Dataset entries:

==================================================

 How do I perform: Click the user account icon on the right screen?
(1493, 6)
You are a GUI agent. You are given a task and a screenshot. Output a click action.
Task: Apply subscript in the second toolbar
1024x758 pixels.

==================================================

PROBLEM TO WORK ON
Output must be limited to the lines beginning with the one that contains "Task: Apply subscript in the second toolbar" and ending with the last line of the entries, reproduced exactly.

YOUR SOLUTION
Task: Apply subscript in the second toolbar
1024x758 pixels.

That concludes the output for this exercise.